Where Will United Continental Go Next?

With shares of United Continental (NYSE:UAL) trading around $41, is UAL an OUTPERFORM, WAIT AND SEE or STAY AWAY? Let’s analyze the stock with the relevant sections of our CHEAT SHEET investing framework:

T = Trends for a Stock’s Movement

United Continental is a holding company and its principal wholly owned subsidiaries are United Air Lines and Continental Airlines. The company transports people and cargo through its mainline and regional operations; it also has contractual relationships with various regional carriers to provide regional jet and turboprop service branded as United Express. Companies and consumers worldwide look to travel at increasing rates since air travel is quicker and is becoming less expensive. As costs decrease and flights become more efficient, United Continental stands to see soaring profits as consumers and businesses look to travel more than ever.

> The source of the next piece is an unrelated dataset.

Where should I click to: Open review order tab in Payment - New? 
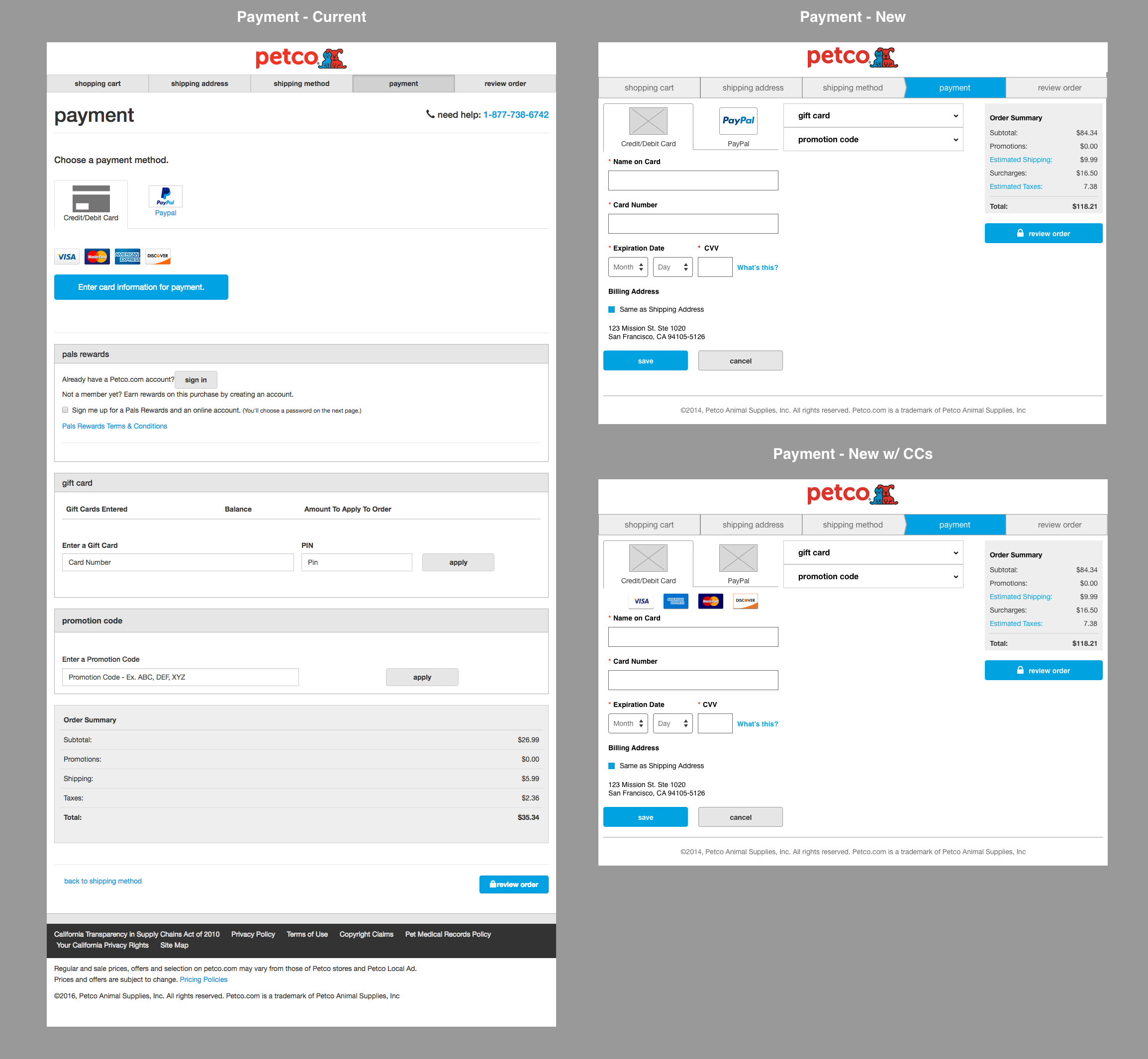[x=1059, y=88]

Usually when a company gets downgraded, as United Continental was today by Imperial Capital, the analysts usually sees a change of some sort that impacts future earnings. United Continental, however, was downgraded for not being Delta Air Lines (NYSE:DAL) or American Airlines (NASDAQ:AAL). Imperial’s Bob McAdoo and Scott Buck explain: United Continental’s presentations and published plans will take at least four years to close $2bn of the gap on American Airlines/Delta Air Lines margins and returns. With that, we believe it may also take four years for United Continental shares to close the gap with shares of Delta Air Lines and American Airlines. United Continental’s November 2013 Investor Day presentation outlined a four-year $2bn program of cost and revenue improvement. Importantly, during those four years, Delta Air Lines and American Airlines will be similarly working to increase earnings. While we believe United Continental’s published objectives are logical and their efforts will likely reduce costs and increase revenues, in our opinion, the scope and scale of the overall plan seem myopic in the post-merger context of what was recently the largest airline in the world. We believe the list of objectives addressing how United Continental’s results will be moved to higher levels seemed more likely to be found in a typical operating department’s annual budget presentation than in a corporate presentation as to how United Continental’s results would be lifted to record levels. The outlined operating adjustments, such as reducing employee overtime, while important, will not close the gap with Delta Air Lines and American Airlines, in our view.